Job a
Display every line of the records that contains the string "chevron", treating uppercase and lowercase letters as different.

Document text

<<<<

Psychodynamic Explanation of Gender Development (AQA A-Level Psychology): Revision Notes
Psychodynamic Explanation of Gender Development
Introduction
Freud's psychodynamic approach, familiar from psychological approaches studies, has been applied to understand how gender identity develops. His controversial concepts focus on unconscious processes that shape masculine and feminine behaviour during early childhood development.
Freud's theories on gender development remain highly controversial in modern psychology, yet they continue to influence our understanding of early childhood development and identity formation.
Key concepts
Oedipus complex refers to Freud's theory explaining how boys develop their gender identity. During the phallic stage, boys experience romantic feelings towards their mother whilst viewing their father as a rival. To resolve this conflict and avoid feared punishment (castration anxiety), boys begin to identify with their father, adopting masculine characteristics.
Electra complex was proposed by Carl Jung (a neo-Freudian) to describe parallel development in girls. Girls experience attraction towards their father and see their mother as competition. This conflict resolves when girls identify with their mother, developing feminine traits.
Identification describes the process where children desire to become like a particular person because they possess appealing characteristics. In gender development, children identify with the same-sex parent.
Internalisation occurs when children adopt the attitudes, values and behaviours of their same-sex parent, making these characteristics part of their own personality structure.
Freud's psychoanalytic theory
Pre-phallic development
According to Freud's developmental theory, children progress through five psychosexual stages from birth. Before reaching the phallic stage (ages 3-6), children lack any concept of gender identity. Freud described these pre-phallic children as bisexual, meaning they display neither distinctly masculine nor feminine characteristics. During the phallic stage, children's focus shifts to genital pleasure, triggering the complexes that establish gender identity.
The Oedipus complex in boys
During the phallic stage, boys develop unconscious sexual feelings towards their mother. Simultaneously, they experience jealous and hostile emotions towards their father, whom they perceive as blocking access to their mother's affections. However, boys recognise their father's superior power and develop castration anxiety - fear that their father might punish them for these forbidden feelings. To resolve this internal conflict, boys abandon their romantic attachment to their mother and instead identify with their father, adopting his masculine attitudes and behaviours through identification with the aggressor.
The concept of "identification with the aggressor" suggests that children cope with threatening figures by adopting their characteristics, essentially becoming like the person they fear.
The Electra complex in girls
Girls experience penis envy during the phallic stage, perceiving themselves and their mother as inferior due to lacking male genitalia. They develop conflicted feelings towards their mother - seeing her both as a love rival competing for their father's attention and blaming her for their perceived castration. Jung suggested that over time, girls accept they will never possess male anatomy and substitute penis envy with the desire to have children. This leads them to identify with their mother, adopting feminine characteristics and behaviours.

>>>>

Job b
In the notes on gender development, who proposed the Electra complex?

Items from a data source

<<<<

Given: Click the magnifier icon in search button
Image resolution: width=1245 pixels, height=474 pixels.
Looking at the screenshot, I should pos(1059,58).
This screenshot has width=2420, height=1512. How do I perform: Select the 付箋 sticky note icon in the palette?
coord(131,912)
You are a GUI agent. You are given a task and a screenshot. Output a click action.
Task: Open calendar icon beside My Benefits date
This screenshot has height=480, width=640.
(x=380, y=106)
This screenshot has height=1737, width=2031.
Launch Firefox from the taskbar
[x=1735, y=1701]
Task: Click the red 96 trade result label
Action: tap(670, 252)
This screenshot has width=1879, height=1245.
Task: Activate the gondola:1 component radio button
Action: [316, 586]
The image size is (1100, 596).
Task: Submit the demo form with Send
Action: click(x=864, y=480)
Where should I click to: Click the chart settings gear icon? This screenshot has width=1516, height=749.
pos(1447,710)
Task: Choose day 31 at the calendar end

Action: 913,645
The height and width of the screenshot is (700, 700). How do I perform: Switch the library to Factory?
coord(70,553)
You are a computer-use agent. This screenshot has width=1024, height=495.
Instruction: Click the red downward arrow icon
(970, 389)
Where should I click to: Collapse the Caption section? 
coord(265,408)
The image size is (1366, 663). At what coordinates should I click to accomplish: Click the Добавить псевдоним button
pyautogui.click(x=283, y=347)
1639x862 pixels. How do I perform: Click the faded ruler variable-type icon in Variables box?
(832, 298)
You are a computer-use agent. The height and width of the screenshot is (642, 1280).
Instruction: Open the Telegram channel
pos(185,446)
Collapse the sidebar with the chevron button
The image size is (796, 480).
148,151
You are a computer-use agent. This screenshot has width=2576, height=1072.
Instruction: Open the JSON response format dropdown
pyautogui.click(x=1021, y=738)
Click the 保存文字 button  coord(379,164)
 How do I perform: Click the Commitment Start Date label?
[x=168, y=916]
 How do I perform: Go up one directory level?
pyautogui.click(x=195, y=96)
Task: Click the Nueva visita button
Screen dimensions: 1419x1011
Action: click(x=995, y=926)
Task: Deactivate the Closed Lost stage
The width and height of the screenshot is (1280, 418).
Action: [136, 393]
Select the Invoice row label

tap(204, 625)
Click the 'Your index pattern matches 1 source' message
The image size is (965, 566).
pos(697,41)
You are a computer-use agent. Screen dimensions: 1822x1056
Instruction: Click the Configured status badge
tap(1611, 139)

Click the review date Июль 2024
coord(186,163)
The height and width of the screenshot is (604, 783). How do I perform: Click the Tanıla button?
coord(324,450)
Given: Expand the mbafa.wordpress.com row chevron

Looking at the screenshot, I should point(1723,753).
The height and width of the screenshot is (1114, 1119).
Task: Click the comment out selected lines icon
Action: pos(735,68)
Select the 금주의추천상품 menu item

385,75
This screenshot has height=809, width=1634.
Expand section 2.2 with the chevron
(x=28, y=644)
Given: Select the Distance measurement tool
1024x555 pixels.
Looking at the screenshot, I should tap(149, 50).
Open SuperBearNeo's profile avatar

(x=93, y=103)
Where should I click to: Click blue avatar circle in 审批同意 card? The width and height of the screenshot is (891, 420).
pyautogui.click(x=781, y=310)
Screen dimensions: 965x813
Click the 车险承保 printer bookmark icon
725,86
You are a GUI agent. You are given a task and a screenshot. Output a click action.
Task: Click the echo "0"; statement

>>>>

Answer a
Collapse the sidebar with the chevron button
Given: Expand the mbafa.wordpress.com row chevron
Expand section 2.2 with the chevron

Answer b
Carl Jung, a neo-Freudian, proposed it.